General Khin Nyunt (; ; born 23 October 1939) is a Burmese military officer and politician. He held the office of Chief of Intelligence and was Prime Minister of Myanmar from 25 August 2003 until 18 October 2004.

Early life and education

Khin Nyunt was born on 23 October 1939 in Kyauktan Township, near Rangoon (now Yangon). He is of Burmese Chinese descent; his parents are Hakkas with ancestry from Meixian, Meizhou, Guangdong, China. 

Khin Nyunt graduated from the 25th batch of the Officers Training School, Bahtoo in 1960, after dropping out of Yankin College in the late 1950s.

Political career

After his career in the military, he was ordered back to Rangoon in 1984 after an attack on a visiting South Korean delegation. Twenty-one people, including three South Korean cabinet ministers, died during the attack, which occurred on 9 October 1983 and was perpetrated by terrorists sent from North Korea. Khin Nyunt was then appointed Chief of Intelligence. From the mid-1980s to the late 1990s Khin Nyunt was considered to be a protégé of Ne Win, who supposedly retired from politics in July 1988 but who is thought to have continued to be an influential figure behind the scenes until about the late 1990s.

The 1988 uprising that occurred from March to September 1988 was quelled by the military when the State Law and Order Restoration Council (SLORC) was formed on 18 September 1988. The SLORC was renamed as the State Peace and Development Council (SPDC) in 1997, and Khin Nyunt was appointed as its first secretary (Secretary −1), a post which he held until his appointment as Prime Minister in August 2003.

Shortly after Khin Nyunt was appointed as Prime Minister, he announced a seven-point roadmap to democracy; this roadmap was heavily criticized by the Burmese opposition as well as by many foreign governments especially Western ones as it envisaged a permanent military participation in the government. The so-called 'systematic and step-by-step implementation of the road-map to democracy' also contained no time-line.
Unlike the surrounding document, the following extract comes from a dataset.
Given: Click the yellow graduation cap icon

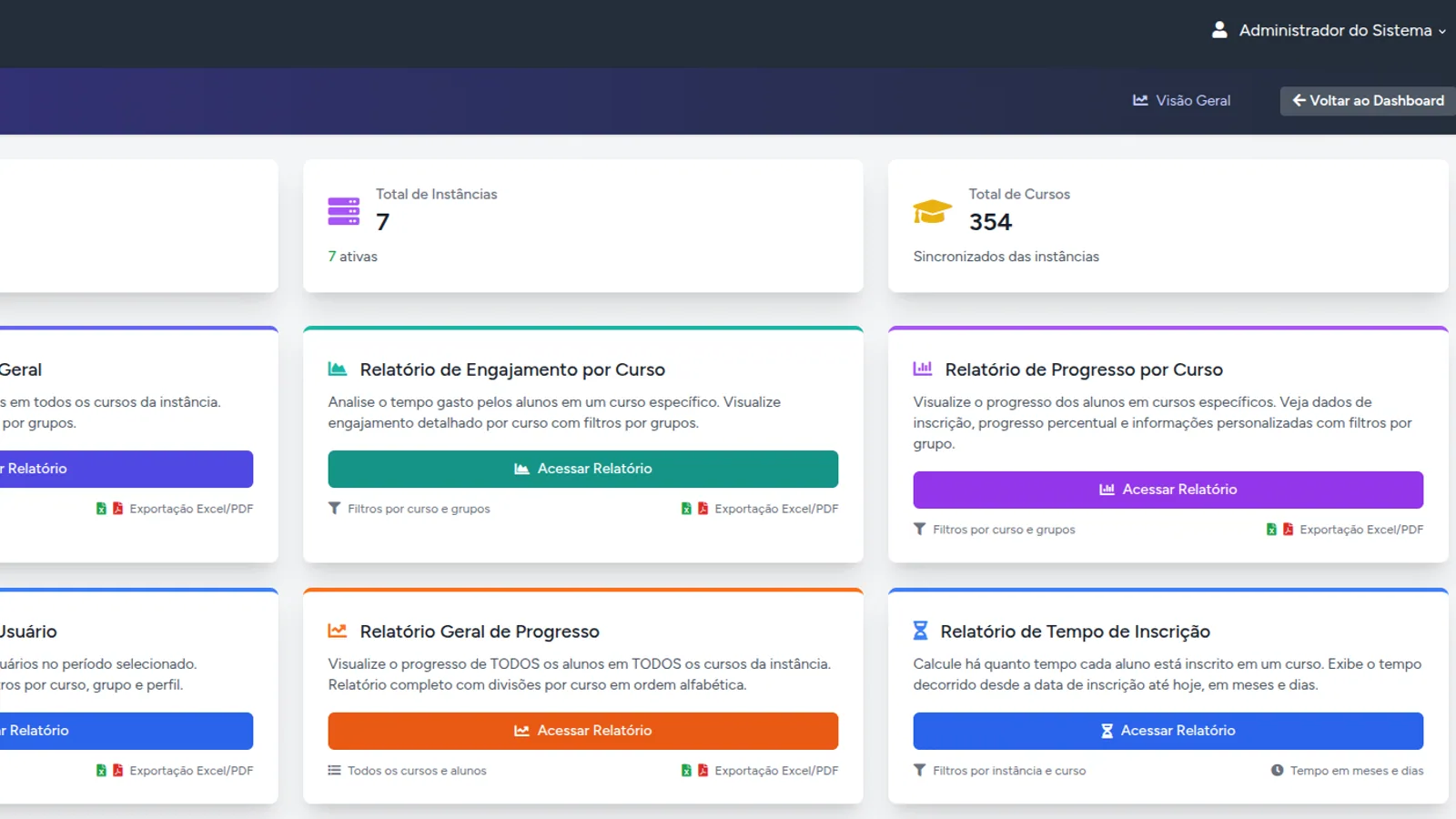Looking at the screenshot, I should coord(933,211).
The first 'step' of the road map was the recalling of the suspended National Convention (NC) which first met in January 1993. The NC was supposed to 'lay down' the basic principles for a new Constitution. The NC met sporadically until the approval of a new constitution in 2008 by what many observers considered the rigged 2008 constitutional referendum.

Prime Minister
After his appointment as Prime Minister, Khin Nyunt's role in the government gave rise to some hope and speculation that there might be some 'liberalization', as he was considered a moderate pragmatist who saw the need of a dialogue with the democratic opposition. The SPDC Chairman Than Shwe and his deputy, General Maung Aye, were seen as hardliners who opposed any relaxation of the military's iron grip of the country.

Controversy
From 1988 until his purge in 2004, he oversaw the arrest of around 10,000 people. Many were subjected to torture and farcical trials that resulted in decades-long prison sentences. Dozens of his military intelligence units harassed, intimidated and detained opposition activists. His military intelligence units infiltrated almost every organization in the country and maintained networks of spies in almost every neighbourhood. Their agents were placed in customs, immigration and police departments, and officers military intelligence even monitored other senior military officials, including top generals.
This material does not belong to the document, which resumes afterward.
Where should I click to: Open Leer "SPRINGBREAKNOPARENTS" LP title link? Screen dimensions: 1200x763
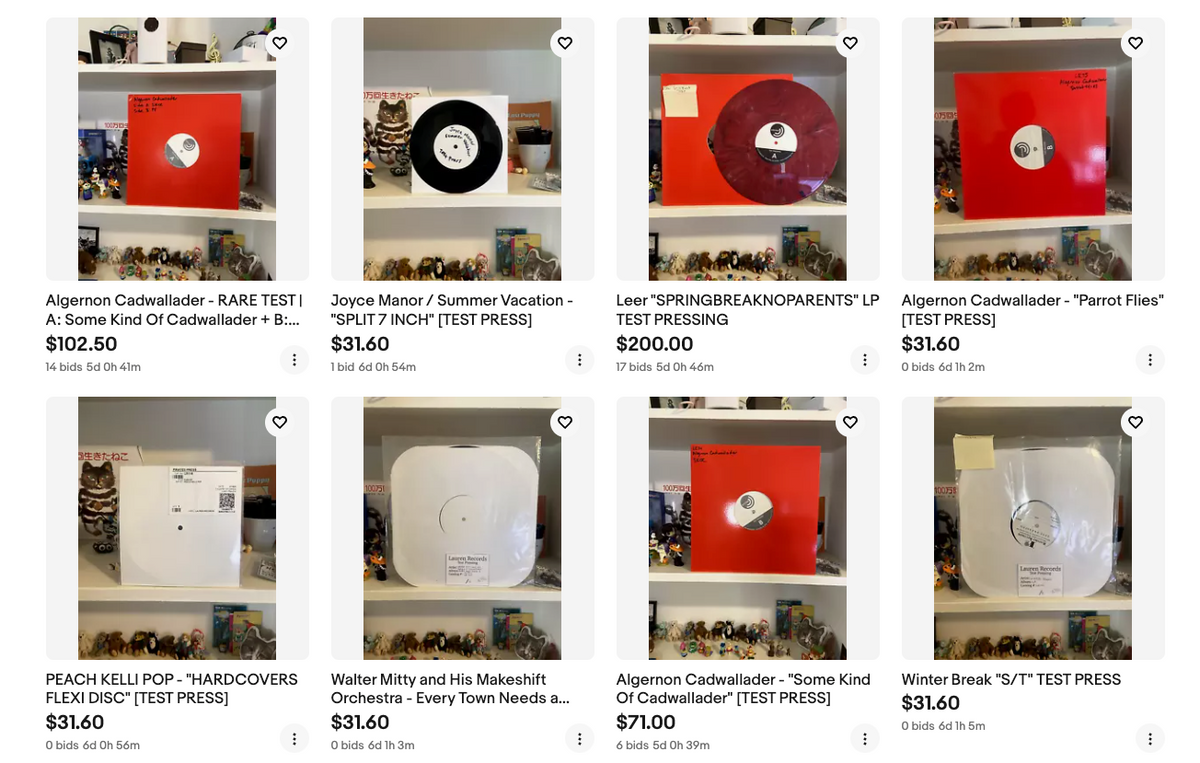[x=747, y=310]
He was instrumental in closing the universities, then reopening them after they had been relocated to remote, ill-equipped campuses where students could no longer organise protests or get a meaningful education.

Arrest and release
On 18 October 2004, in a one-sentence announcement signed by SPDC Chairman Than Shwe, Khin Nyunt was "permitted to retire on health grounds". However, he was immediately arrested and placed under protective custody.
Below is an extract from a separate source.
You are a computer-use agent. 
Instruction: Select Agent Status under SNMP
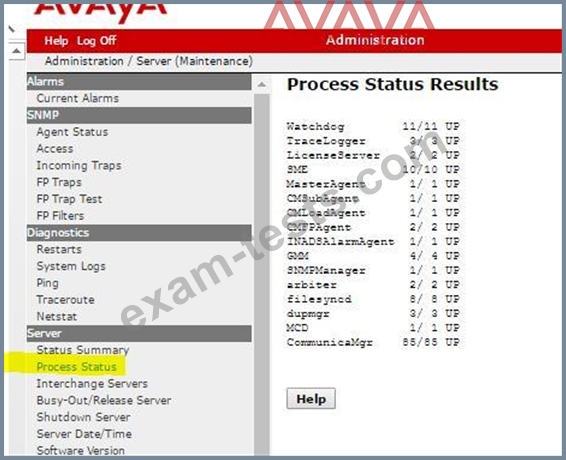pos(72,132)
Allegations of Khin Nyunt's corruption were officially made several days later. Khin Nyunt's dismissal and arrest were the result of a power struggle in which the junta's strongman, Than Shwe, successfully managed to clip the power of the "intelligence faction" of the Burmese Armed Forces which Khin Nyunt led. Most of the Generals and military officers in the SPDC, like Than Shwe, did not want to negotiate with Aung San Suu Kyi and the National League for Democracy (NLD).

On 5 July 2005, Khin Nyunt was tried by a Special Tribunal inside Insein prison near Rangoon on various corruption charges. On 21 July 2005, he was sentenced to 44 years in prison, though it is believed that he is ostensibly serving his sentence under house arrest instead of in prison. Khin Nyunt's sons were also sentenced to 51 and 68 years respectively. It is unclear whether his wife was also indicted.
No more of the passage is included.